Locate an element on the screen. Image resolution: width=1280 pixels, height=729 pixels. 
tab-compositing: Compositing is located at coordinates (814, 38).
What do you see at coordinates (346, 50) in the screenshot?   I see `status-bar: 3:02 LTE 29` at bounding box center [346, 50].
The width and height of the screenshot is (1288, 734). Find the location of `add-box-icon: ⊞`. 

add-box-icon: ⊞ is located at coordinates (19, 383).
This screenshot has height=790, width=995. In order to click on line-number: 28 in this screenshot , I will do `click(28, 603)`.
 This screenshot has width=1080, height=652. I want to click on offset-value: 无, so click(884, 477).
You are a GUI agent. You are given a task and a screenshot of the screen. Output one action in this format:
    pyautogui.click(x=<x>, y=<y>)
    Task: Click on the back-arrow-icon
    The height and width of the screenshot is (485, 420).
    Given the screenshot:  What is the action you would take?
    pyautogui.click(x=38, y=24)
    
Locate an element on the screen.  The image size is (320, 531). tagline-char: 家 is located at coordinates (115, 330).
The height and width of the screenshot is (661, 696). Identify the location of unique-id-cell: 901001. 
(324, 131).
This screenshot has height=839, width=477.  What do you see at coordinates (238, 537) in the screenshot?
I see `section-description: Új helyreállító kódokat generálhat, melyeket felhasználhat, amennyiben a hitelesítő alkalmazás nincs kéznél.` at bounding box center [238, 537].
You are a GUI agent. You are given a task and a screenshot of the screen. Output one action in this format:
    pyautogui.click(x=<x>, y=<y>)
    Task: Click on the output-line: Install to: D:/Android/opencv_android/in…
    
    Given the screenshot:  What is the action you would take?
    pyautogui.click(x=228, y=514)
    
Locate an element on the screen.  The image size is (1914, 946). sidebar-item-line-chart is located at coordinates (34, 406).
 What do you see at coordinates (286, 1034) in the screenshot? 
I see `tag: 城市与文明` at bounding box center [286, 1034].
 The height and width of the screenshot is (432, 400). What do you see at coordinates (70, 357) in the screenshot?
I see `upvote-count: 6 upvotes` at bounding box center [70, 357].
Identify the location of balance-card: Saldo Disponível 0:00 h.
◇ ◇ ◇ ◇
■ **Job item**
Switch "GUI agent" to "screen assistant" everywhere in the listing above, and give the lines back with nothing else changed.

■ **Result**
Locate an element on the screen. Image resolution: width=1280 pixels, height=729 pixels. 
tab-compositing: Compositing is located at coordinates (814, 38).
What do you see at coordinates (346, 50) in the screenshot?   I see `status-bar: 3:02 LTE 29` at bounding box center [346, 50].
The width and height of the screenshot is (1288, 734). Find the location of `add-box-icon: ⊞`. 

add-box-icon: ⊞ is located at coordinates (19, 383).
This screenshot has height=790, width=995. In order to click on line-number: 28 in this screenshot , I will do `click(28, 603)`.
 This screenshot has width=1080, height=652. I want to click on offset-value: 无, so click(884, 477).
You are a screen assistant. You are given a task and a screenshot of the screen. Output one action in this format:
    pyautogui.click(x=<x>, y=<y>)
    Task: Click on the back-arrow-icon
    The height and width of the screenshot is (485, 420).
    Given the screenshot:  What is the action you would take?
    pyautogui.click(x=38, y=24)
    
Locate an element on the screen.  The image size is (320, 531). tagline-char: 家 is located at coordinates (115, 330).
The height and width of the screenshot is (661, 696). Identify the location of unique-id-cell: 901001. 
(324, 131).
This screenshot has height=839, width=477.  What do you see at coordinates (238, 537) in the screenshot?
I see `section-description: Új helyreállító kódokat generálhat, melyeket felhasználhat, amennyiben a hitelesítő alkalmazás nincs kéznél.` at bounding box center [238, 537].
You are a screen assistant. You are given a task and a screenshot of the screen. Output one action in this format:
    pyautogui.click(x=<x>, y=<y>)
    Task: Click on the output-line: Install to: D:/Android/opencv_android/in…
    
    Given the screenshot:  What is the action you would take?
    pyautogui.click(x=228, y=514)
    
Locate an element on the screen.  The image size is (1914, 946). sidebar-item-line-chart is located at coordinates (34, 406).
 What do you see at coordinates (286, 1034) in the screenshot? 
I see `tag: 城市与文明` at bounding box center [286, 1034].
 The height and width of the screenshot is (432, 400). What do you see at coordinates (70, 357) in the screenshot?
I see `upvote-count: 6 upvotes` at bounding box center [70, 357].
Identify the location of balance-card: Saldo Disponível 0:00 h.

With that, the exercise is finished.